Ein Unternehmer muss für den Vorsteuerabzug normalerweise die gezahlte Umsatzsteuer durch Vorlage von Rechnungen nachweisen. Der Europäische Gerichtshof musste nun entscheiden, ob auch ohne Rechnungen ein Vorsteuerabzug zulässig sein kann.
Hintergrund
Der rumänische Kläger errichtete eine Wohnanlage mit insgesamt 90 Apartments, die in der Zeit zwischen Juni 2006 und September 2008 fertiggestellt wurden. Da die vom Kläger getätigten Umsätze im Laufe des Monats Juni 2006 die rumänische Kleinunternehmergrenze überstiegen, wurde er rückwirkend beginnend mit dem 1.1.2006 umsatzsteuersteuerpflichtig. Die Finanzbehörde setzte für den Zeitraum vom 1.8.2006 bis zum 31.12.2009 Umsatzsteuer sowie Verspätungszinsen fest.

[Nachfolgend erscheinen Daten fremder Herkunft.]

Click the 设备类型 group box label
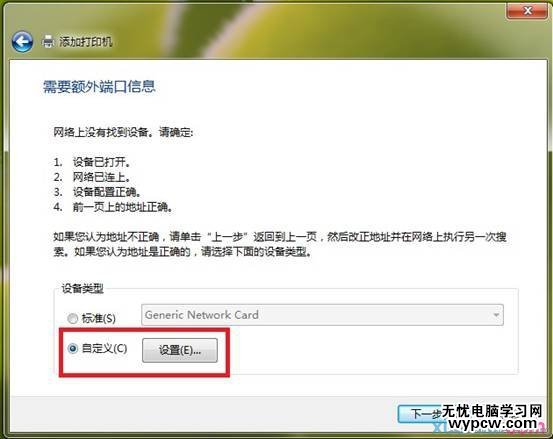 point(83,289)
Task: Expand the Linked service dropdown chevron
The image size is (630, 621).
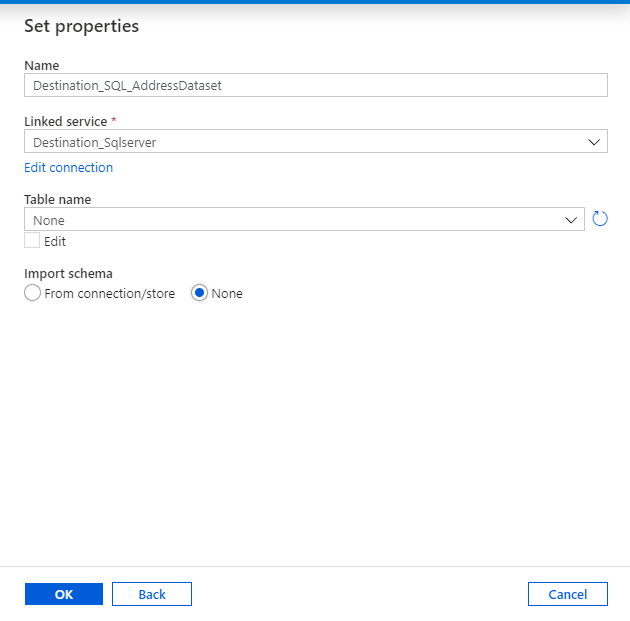Action: 594,142
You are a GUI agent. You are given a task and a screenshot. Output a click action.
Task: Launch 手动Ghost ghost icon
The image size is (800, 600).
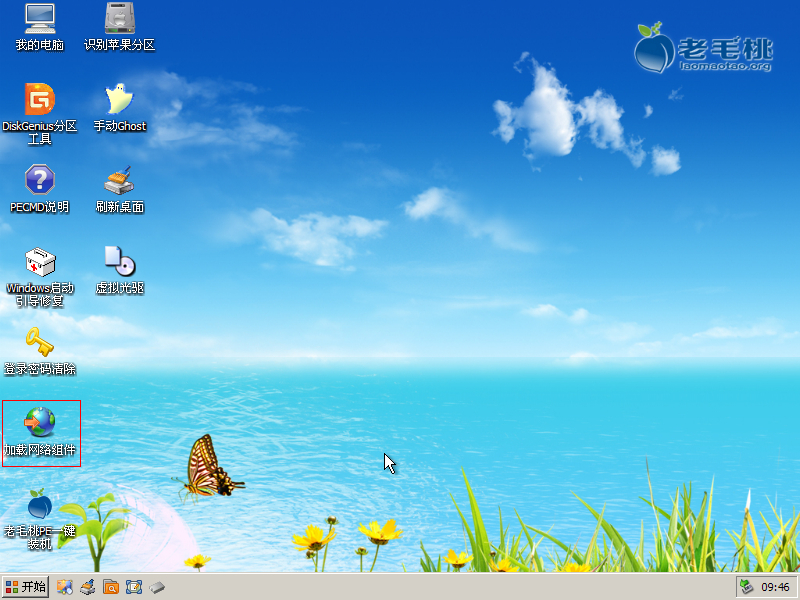click(120, 100)
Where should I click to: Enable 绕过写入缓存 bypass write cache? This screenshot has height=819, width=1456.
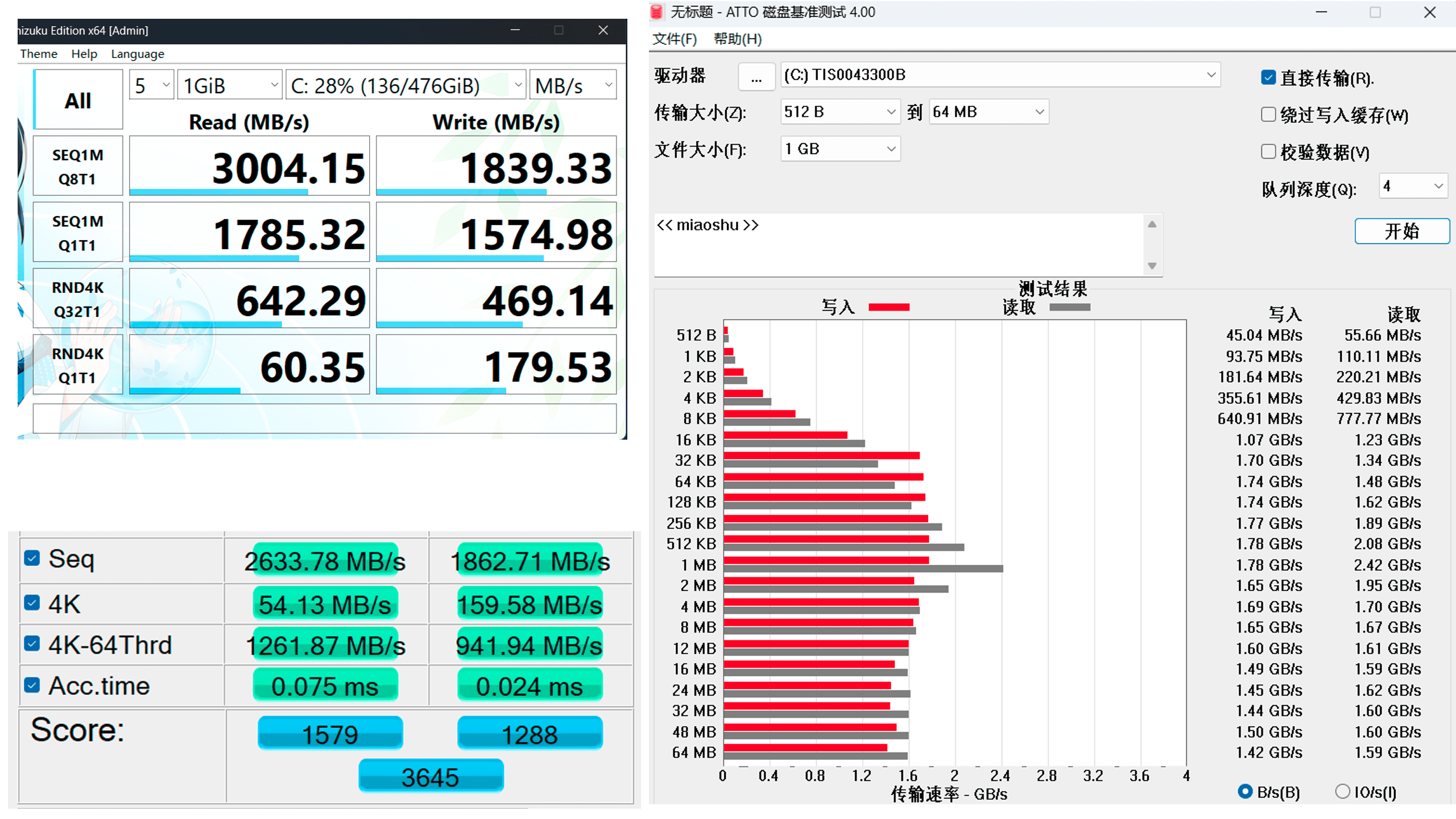click(x=1268, y=115)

Im Einspruchsverfahren beantragte der Kläger den Vorsteuerabzug. Er war jedoch nicht mehr im Besitz der erforderlichen Originalrechnungen.
Der Kläger machte geltend, dass er ursprünglich nicht verpflichtet war, Unterlagen bezüglich getätigter Investitionen aufzubewahren. Außerdem hatte er als Begünstigter für sämtliche Lieferungen, die von den Lieferern der für die Errichtung der Gebäude erforderlichen Gegenstände und Dienstleistungen erbracht worden seien, Umsatzsteuer gezahlt. Die Steuerbehörde konnte die Zahlung dieser Beträge nicht außer Acht lassen und musste sie bei der Festlegung seiner steuerlichen Pflichten berücksichtigen. Diese hätten mangels Originalrechnungen durch ein Sachverständigengutachten bestimmt werden können.
Entscheidung
Der Europäische Gerichtshof folgte den Argumenten des Klägers nicht. Nach der Mehrwertsteuer-Systemrichtlinie und nach dem Neutralitätsgrundsatz kann in Fällen wie dem vorliegenden ein Unternehmer, der nicht in der Lage ist, durch Vorlage von Rechnungen oder anderen Unterlagen den Betrag der von ihm gezahlten Vorsteuer nachzuweisen, nicht allein auf der Grundlage einer Schätzung in einem vom nationalen Gericht angeordneten Sachverständigengutachten das Recht auf Vorsteuerabzug geltend machen. Ein solches Gutachten ermittelt allein die abzugsfähige Vorsteuer auf der Grundlage des Umfangs der Arbeiten bzw. der Arbeitsleistung, die der Unternehmer vorgenommen bzw. in Anspruch genommen hat und die zur Errichtung der von ihm verkauften Gebäude erforderlich gewesen sind. Dadurch kann jedoch nicht nachgewiesen werden, dass die Steuer auf die Eingangsumsätze auch tatsächlich gezahlt wurde.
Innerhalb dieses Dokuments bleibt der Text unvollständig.